C’è chi celebra il Pride con un outfit arcobaleno, chi con una bandiera sulle spalle e chi lascia parlare il make-up. Ed è proprio quest’ultima la strada che ogni anno conquista TikTok, Instagram e le passerelle beauty, trasformando ombretti, eyeliner e glitter in veri strumenti di espressione personale.
Dimenticate quindi il classico eyeliner nero o il make-up nude. Per il Pride Month 2026 la parola d’ordine è una sola: colore. Tanto colore. Ma anche creatività, sperimentazione e zero regole.
Il make-up come forma di espressione (e l’arcobaleno per il Pride è sempre una conferma)
Negli ultimi anni il beauty ha smesso di seguire schemi rigidi. Oggi il trucco non serve più soltanto a valorizzare i lineamenti, ma è diventato un mezzo per raccontare chi siamo.

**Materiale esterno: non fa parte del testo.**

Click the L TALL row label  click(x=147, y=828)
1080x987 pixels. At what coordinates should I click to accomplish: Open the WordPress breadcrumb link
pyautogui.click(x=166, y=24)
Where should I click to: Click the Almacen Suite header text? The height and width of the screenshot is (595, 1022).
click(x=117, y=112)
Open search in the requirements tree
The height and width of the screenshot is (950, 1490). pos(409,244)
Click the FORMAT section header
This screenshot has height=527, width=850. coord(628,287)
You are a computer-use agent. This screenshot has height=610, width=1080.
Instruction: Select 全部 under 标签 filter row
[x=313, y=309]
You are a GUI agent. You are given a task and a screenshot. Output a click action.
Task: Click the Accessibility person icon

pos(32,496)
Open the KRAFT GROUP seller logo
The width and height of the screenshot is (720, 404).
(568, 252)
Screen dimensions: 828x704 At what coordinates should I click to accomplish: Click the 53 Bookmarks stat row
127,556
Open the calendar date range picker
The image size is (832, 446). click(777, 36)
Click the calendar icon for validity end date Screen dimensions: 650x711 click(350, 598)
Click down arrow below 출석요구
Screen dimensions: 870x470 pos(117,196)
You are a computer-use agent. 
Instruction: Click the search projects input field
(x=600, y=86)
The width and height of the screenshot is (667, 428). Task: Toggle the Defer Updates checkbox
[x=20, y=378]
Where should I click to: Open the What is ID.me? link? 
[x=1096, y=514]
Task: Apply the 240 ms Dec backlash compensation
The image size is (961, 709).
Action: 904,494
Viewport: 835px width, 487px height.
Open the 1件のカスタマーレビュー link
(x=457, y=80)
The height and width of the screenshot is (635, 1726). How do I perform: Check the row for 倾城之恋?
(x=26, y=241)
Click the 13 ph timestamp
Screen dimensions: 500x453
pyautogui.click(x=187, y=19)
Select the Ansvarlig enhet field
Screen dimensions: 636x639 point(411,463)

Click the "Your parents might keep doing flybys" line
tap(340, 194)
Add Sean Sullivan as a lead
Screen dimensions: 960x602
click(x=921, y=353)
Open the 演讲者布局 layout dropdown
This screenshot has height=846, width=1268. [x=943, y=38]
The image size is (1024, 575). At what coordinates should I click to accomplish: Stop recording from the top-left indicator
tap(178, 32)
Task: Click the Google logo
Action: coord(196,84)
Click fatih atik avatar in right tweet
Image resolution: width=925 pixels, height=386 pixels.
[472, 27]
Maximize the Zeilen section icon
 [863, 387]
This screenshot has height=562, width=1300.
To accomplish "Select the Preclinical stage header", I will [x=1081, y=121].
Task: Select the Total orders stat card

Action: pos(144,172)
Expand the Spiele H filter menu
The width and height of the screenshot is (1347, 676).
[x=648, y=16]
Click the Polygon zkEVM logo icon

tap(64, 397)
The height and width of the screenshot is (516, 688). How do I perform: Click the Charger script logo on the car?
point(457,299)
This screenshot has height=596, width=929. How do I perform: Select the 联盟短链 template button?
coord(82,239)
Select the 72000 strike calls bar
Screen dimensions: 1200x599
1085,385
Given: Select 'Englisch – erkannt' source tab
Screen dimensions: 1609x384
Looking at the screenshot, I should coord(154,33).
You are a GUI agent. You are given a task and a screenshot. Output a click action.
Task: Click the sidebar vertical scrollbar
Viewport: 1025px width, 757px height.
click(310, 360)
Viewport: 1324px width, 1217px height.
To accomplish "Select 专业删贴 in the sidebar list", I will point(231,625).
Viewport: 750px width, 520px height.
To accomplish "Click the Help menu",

Il Pride rappresenta forse il momento dell’anno in cui questa filosofia emerge con più forza. Ombretti fluo, ciglia colorate, strass, eyeliner grafici e dettagli metallici convivono nello stesso look senza bisogno di seguire alcuna regola.
L’arcobaleno resta il protagonista assoluto
Non sorprende che il rainbow look continui a essere il simbolo per eccellenza del Pride. Quest’anno, però, l’effetto è molto più artistico rispetto al passato. Al posto delle classiche bande di colore, il trend punta su sfumature aerografate, ombretti che si fondono tra loro e giochi di luce che ricordano quasi un dipinto impressionista.
Le palette super pigmentate permettono di passare dal rosso al viola senza stacchi netti, creando quell’effetto “cloud makeup” che sta conquistando anche le celebrity.
Strass, glitter e dettagli 3D sono ovunque
Il minimalismo può tranquillamente aspettare. I beauty look del Pride di quest’anno sono pieni di cristalli, gemme adesive, perle e glitter olografici applicati intorno agli occhi. Un’estetica che prende ispirazione sia dal mondo dei festival sia dai concerti pop, dove il make-up è ormai parte integrante dello spettacolo.
Anche Zara Larsson ha recentemente sfoggiato un beauty look ricoperto di strass multicolor, dimostrando che il confine tra make-up editoriale e street style è sempre più sottile.
Non serve usare tutti i colori
Una delle novità più interessanti è che il Pride makeup non deve necessariamente essere un’esplosione di arcobaleni. Molti creator stanno scegliendo un approccio più minimale, utilizzando un solo colore acceso come protagonista. Un eyeliner elettrico blu, ciglia fucsia, un ombretto verde lime o un mascara viola possono bastare per creare un look d’impatto.
Anche il Progress Pride Flag, con le sue tonalità aggiuntive che rappresentano inclusività e diversità, continua a ispirare eyeliner grafici e design geometrici sempre più elaborati.
Il trend più cool? L’effetto “painted”
Tra i make-up più virali del momento ci sono quelli che sembrano dipinti direttamente sul viso.
Pennellate di colore, linee astratte, macchie artistiche e forme che ricordano opere contemporanee stanno sostituendo il classico smokey eye. È un’estetica che prende ispirazione dal mondo dell’arte e rende ogni look completamente unico.
Non a caso moltissimi make-up artist utilizzano ormai body paint professionali oltre ai classici ombretti, ottenendo colori molto più intensi e precisi.
Glitter tears e make-up dark: il Pride ha anche un lato più edgy
Accanto ai beauty look più luminosi stanno conquistando spazio anche interpretazioni decisamente più alternative.
Labbra nere, lacrime effetto colatura, eyeliner grafici e ombretti scuri vengono abbinati ai colori dell’arcobaleno per creare make-up dal forte impatto visivo. Una reinterpretazione più punk e goth che dimostra come il Pride possa essere celebrato attraverso stili completamente diversi.
Perché non esiste un solo modo di essere queer, e non esiste nemmeno un solo modo di interpretare il beauty.